[PROBLEMS TO SOLVE]:
[1] List every number of hours that the passage on NLP in qualitative research gives.
[2] From the passage on NLP in qualitative research, quote word for word the part that opens with the words containing "The original project, completed" and closes with "a transcription service.".

The original project, completed solely by a qualitative researcher, required a total of 36 hours, including 12 hours for data collection and 24 hours for analysis and interpretation. This does not include travel time to meet with participants, setup time, and debriefs. Transcription costs were ∼$1,100 and completed by a transcription service.

Discussion

There are significant amounts of unstructured data in the world which go unanalyzed. In healthcare, the analyses of UD could greatly improve patient health outcomes as well as reduce the cost of care (Kreimeyer et al., 2017). While many different NLP methods are used in healthcare and research settings, they are often narrowly focused to address a single clinical condition or aspect of patient care as medical care has highly specialized vocabulary and complicated semantics, where context is critically important (Gérardin et al., 2022). NLP augmented with a qualitative researcher could overcome these limitations by providing the necessary context and content understanding of a human with the speed and complexity of analysis provided by a computer, enhancing the original interpretations. Unlike commercially available LLMs, like ChatGPT, tailored NLP methods could be used without providing sensitive or confidential information to a third party. LLMs use the data input to improve their interpretations, therefore, any information provided to ChatGPT, becomes part of the corpus. This corpus would then include all the information provided and could introduce security or HIPAA violations. Another benefit of our method is that expanding a locally operated NLP model increases the amount of data which could be analyzed, reduce the time required for analyses, and save financial resources through avoiding high-cost human or proprietary software transcription. Additionally, incorporating or connecting automated transcription services to the model or with an institution and not offsite through a contractor reduces the potential for a data breach.

[DATASET EXCERPTS]:
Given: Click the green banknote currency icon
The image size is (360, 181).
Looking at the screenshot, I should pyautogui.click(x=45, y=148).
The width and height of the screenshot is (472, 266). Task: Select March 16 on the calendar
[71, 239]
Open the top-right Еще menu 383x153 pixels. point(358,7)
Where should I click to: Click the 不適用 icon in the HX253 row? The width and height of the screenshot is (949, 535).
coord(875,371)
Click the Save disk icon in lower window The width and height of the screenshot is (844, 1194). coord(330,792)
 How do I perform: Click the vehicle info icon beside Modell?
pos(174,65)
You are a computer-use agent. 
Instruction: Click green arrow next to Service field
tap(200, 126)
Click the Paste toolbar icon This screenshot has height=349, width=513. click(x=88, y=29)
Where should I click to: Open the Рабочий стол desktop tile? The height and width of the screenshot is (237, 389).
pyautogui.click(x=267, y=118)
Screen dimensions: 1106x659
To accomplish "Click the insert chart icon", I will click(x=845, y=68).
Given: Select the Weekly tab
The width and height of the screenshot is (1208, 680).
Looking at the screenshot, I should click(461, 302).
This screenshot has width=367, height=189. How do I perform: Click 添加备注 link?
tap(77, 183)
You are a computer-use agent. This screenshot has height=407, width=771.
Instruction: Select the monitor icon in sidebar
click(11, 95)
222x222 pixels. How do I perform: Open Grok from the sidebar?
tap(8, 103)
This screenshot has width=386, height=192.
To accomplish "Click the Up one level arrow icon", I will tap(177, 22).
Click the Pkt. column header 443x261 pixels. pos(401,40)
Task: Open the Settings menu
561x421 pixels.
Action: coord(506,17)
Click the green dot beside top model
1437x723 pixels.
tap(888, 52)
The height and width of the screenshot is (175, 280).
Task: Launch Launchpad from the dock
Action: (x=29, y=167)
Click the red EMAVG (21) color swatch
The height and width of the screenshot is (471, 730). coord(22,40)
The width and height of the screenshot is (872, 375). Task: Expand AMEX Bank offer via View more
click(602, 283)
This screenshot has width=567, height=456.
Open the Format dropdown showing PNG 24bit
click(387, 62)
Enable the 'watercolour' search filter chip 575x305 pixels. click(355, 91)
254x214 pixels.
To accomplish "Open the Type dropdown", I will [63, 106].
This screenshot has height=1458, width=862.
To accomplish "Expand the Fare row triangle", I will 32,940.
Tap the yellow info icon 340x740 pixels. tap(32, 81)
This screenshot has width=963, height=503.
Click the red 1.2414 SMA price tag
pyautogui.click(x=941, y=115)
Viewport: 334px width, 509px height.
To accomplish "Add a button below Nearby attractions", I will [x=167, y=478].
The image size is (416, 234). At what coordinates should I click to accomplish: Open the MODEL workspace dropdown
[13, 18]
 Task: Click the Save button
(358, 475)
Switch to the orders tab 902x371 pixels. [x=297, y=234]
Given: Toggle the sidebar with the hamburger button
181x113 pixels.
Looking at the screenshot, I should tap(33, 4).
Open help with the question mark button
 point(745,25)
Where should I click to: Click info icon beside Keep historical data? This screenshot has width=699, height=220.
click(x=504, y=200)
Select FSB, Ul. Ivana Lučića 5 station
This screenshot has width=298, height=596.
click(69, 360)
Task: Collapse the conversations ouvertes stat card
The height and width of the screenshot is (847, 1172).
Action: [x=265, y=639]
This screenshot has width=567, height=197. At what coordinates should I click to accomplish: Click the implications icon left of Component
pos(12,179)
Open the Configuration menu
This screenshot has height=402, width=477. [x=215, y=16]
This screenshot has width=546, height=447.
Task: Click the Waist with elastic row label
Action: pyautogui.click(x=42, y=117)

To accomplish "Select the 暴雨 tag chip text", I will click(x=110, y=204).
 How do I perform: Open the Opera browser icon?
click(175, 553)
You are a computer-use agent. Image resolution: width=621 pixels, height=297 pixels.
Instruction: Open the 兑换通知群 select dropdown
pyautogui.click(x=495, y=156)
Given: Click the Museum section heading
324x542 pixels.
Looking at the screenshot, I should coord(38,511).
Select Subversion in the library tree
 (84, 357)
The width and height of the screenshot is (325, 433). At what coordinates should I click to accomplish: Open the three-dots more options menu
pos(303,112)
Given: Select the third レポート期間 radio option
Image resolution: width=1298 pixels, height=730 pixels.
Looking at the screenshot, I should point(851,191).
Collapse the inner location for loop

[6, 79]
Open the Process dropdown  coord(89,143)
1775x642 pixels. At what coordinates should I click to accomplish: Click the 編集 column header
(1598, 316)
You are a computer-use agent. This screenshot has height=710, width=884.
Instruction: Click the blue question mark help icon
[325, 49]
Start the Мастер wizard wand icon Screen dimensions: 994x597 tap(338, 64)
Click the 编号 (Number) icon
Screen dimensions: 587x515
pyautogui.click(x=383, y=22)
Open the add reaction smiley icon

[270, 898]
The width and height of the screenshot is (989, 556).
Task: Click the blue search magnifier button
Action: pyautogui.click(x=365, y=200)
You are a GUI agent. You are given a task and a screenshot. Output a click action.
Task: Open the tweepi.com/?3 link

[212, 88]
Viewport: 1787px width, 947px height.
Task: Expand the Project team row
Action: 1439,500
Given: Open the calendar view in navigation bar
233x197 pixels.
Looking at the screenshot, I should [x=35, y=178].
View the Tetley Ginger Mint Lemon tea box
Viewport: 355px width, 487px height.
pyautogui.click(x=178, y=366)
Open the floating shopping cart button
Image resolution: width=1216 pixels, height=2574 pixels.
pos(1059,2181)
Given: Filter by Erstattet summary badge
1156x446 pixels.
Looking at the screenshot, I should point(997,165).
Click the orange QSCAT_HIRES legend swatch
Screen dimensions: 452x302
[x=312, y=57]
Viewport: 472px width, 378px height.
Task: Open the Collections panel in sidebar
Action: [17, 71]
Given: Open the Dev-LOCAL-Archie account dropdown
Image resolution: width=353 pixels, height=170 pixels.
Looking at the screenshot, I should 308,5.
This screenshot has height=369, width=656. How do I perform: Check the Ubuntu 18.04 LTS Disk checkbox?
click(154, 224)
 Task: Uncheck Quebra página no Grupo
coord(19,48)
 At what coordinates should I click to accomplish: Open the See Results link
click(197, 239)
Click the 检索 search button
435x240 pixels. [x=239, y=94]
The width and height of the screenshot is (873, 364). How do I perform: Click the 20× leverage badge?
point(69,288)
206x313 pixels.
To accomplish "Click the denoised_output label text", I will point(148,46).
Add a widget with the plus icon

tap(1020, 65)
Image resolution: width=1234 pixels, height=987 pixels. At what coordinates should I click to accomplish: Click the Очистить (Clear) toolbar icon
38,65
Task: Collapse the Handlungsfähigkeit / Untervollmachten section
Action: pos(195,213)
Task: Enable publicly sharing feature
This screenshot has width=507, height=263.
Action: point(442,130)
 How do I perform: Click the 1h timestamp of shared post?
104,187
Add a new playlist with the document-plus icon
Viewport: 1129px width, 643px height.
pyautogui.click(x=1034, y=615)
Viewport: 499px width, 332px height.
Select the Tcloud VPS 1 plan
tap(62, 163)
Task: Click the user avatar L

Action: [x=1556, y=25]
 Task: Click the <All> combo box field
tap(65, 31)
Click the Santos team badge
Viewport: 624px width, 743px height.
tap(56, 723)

[COMPLETED EXERCISE]:
[1] 36 hours, 12 hours, 24 hours

[2]
The original project, completed solely by a qualitative researcher, required a total of 36 hours, including 12 hours for data collection and 24 hours for analysis and interpretation. This does not include travel time to meet with participants, setup time, and debriefs. Transcription costs were ∼$1,100 and completed by a transcription service.